Adrian Loveridge Column – Tourism Goose Must be Fed
In view of the most recent dramatic changes, due to Covid -19 developments, both at home and overseas, is it time to think again about lifting some, if not all of the taxes and levies imposed on our tourism industry, at least until there is some evidence of recovery?
It must be obvious by now that many of our tourism businesses are not going to survive a further prolonged period without some sort of meaningful inducement or relief. Despite all the challenges to the private sector in terms of employment there still remains a large number of salaried people who apparently have little or no possibility of losing their jobs or experiencing lower incomes or reduced working hours, notably public workers.
A reduction in airline taxes was promised several months ago, but so far the secondary added US$35 for flights within Caricom and US$70 for all other destinations is still applied.
A bevy of ‘replacement’ airlines were canvassed and persuaded to introduce Barbados flights on the basis of these assurances, which only subsequently to led to a reduction of planned services, due to the still high intra-Caribbean fares and reduced demand.
Long haul airlines have launched attractive sale prices for early 2021 which means that you can fly from London to Barbados for as little as GB Pounds 324 return for the lowest economy class ticket, but still well over half of that figure is taken up in Government taxes.
As and when travel restrictions are lifted in the United Kingdom and other major markets, inevitably there will be pent up demand, but clearly this is going to be price driven, at least during the initial booking stages.
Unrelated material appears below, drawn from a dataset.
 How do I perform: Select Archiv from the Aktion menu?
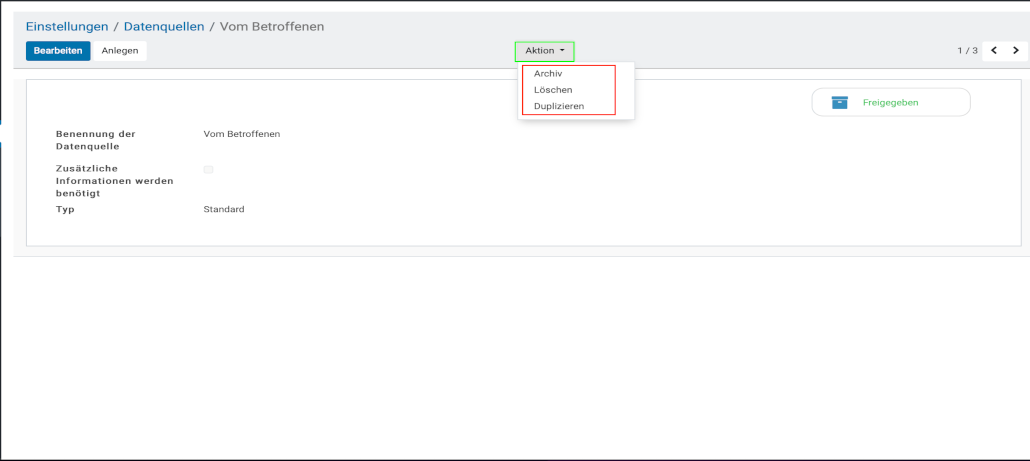[548, 74]
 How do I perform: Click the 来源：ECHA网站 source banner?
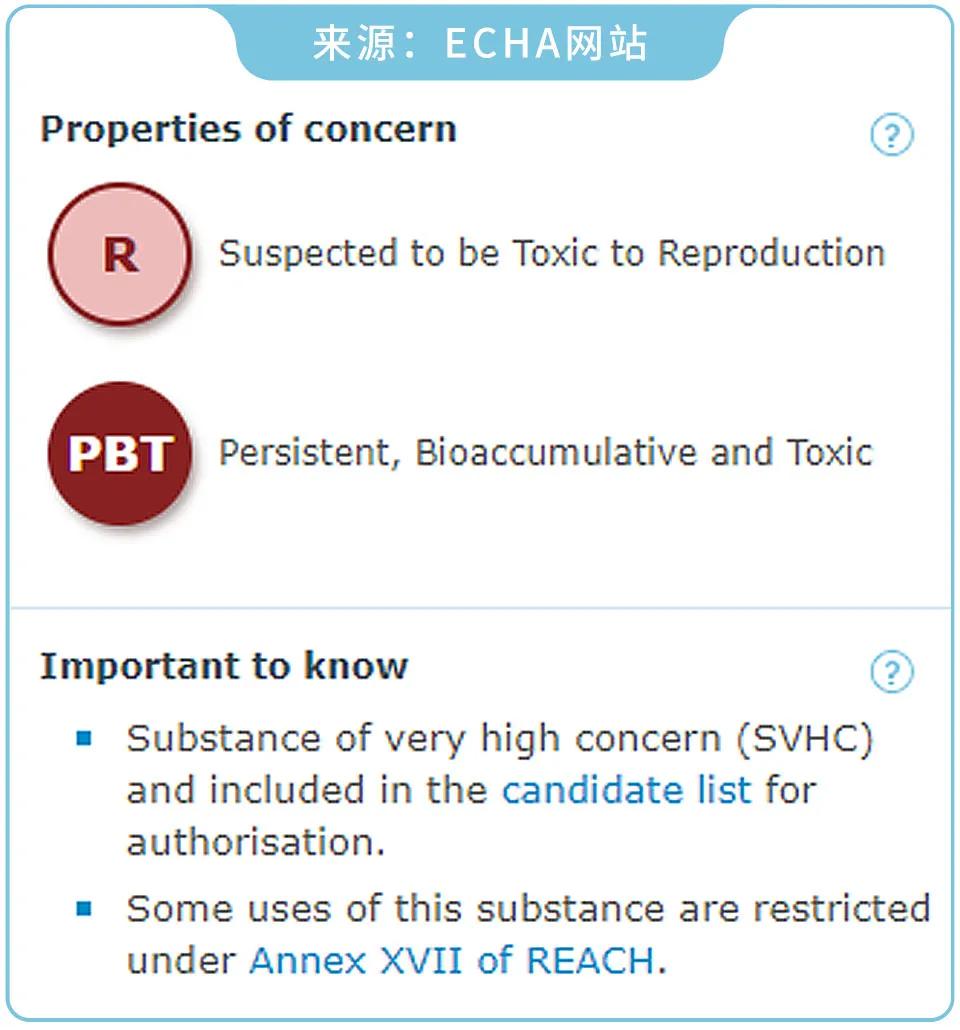point(480,44)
Of course, Government desperately needs revenue to pay for what many consider a massive oversized civil service, plus its loan and other obligations, but most of us realize that it will be printing money for years to come to cover the true cost of the pandemic. Surely it is better to ensure that our remaining tourism industry is in a fit state to be sufficiently operational when recovery starts to take place?
It is not of course the tourism players who benefit from the lowering or removal of VAT, room and other levies, but the actual consumer.
Some of our hotels and other accommodation offerings have been very proactive with promoting staycations, but is that going to be enough to pay their bills, at least for the next six months?
Ultimately, any Government can only extract taxes in so many ways.
If that means the ultimate point- of-sale cost ceases to be globally competitive, then if those taxes cannot be collected from locals or overseas visitors, it will be forced to find alternative borrowing sources.